━━ Data extracts

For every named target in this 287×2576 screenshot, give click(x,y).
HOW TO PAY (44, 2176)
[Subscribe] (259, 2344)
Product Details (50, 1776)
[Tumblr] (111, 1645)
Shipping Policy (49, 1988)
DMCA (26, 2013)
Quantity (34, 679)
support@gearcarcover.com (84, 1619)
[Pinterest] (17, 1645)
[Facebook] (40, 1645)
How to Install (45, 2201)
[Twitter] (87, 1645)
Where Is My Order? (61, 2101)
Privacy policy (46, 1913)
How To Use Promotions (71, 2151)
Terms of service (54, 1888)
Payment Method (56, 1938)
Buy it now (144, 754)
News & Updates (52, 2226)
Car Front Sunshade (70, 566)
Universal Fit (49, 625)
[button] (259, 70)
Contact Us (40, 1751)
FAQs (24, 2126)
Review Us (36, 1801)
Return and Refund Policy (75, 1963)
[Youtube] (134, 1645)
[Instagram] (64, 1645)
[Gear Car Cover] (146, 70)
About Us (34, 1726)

━━━━
━━ Data extracts

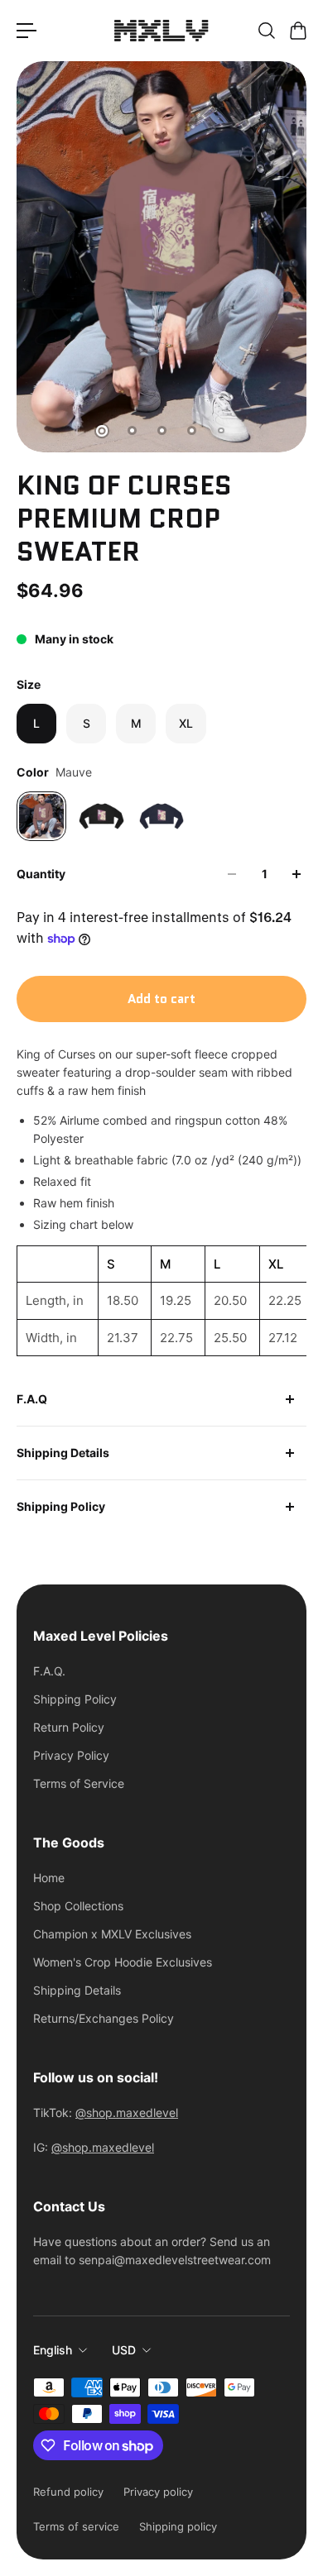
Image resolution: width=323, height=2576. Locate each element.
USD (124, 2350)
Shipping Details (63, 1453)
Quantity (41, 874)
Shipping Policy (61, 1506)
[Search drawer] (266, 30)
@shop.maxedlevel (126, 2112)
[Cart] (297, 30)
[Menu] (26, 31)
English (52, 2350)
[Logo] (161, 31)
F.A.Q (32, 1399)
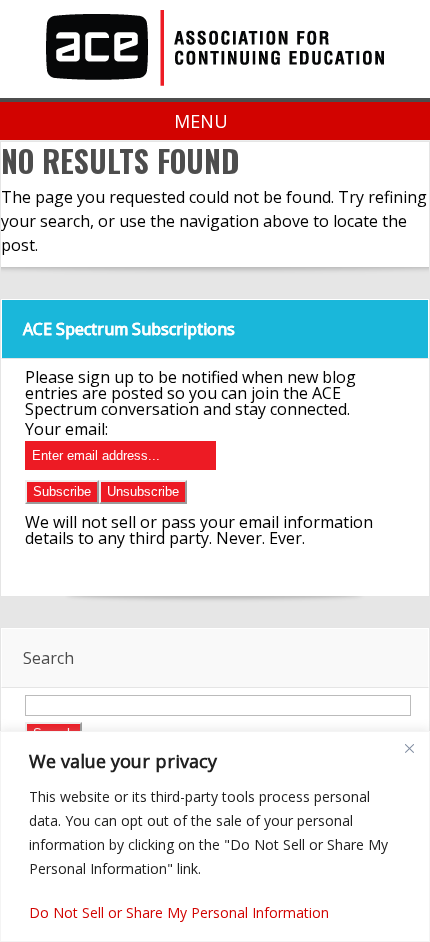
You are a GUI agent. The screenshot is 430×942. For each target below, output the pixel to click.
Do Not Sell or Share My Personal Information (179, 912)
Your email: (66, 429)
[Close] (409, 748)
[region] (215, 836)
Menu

━━━━

> _Goal of the exercise_
Retype the entries above exactly, but only from the line containing "For every named" through the line containing "About Us (34, 1726)", both included.

> _Answer for the task_
For every named target in this 287×2576 screenshot, give click(x,y).
HOW TO PAY (44, 2176)
[Subscribe] (259, 2344)
Product Details (50, 1776)
[Tumblr] (111, 1645)
Shipping Policy (49, 1988)
DMCA (26, 2013)
Quantity (34, 679)
support@gearcarcover.com (84, 1619)
[Pinterest] (17, 1645)
[Facebook] (40, 1645)
How to Install (45, 2201)
[Twitter] (87, 1645)
Where Is My Order? (61, 2101)
Privacy policy (46, 1913)
How To Use Promotions (71, 2151)
Terms of service (54, 1888)
Payment Method (56, 1938)
Buy it now (144, 754)
News & Updates (52, 2226)
Car Front Sunshade (70, 566)
Universal Fit (49, 625)
[button] (259, 70)
Contact Us (40, 1751)
FAQs (24, 2126)
Review Us (36, 1801)
Return and Refund Policy (75, 1963)
[Youtube] (134, 1645)
[Instagram] (64, 1645)
[Gear Car Cover] (146, 70)
About Us (34, 1726)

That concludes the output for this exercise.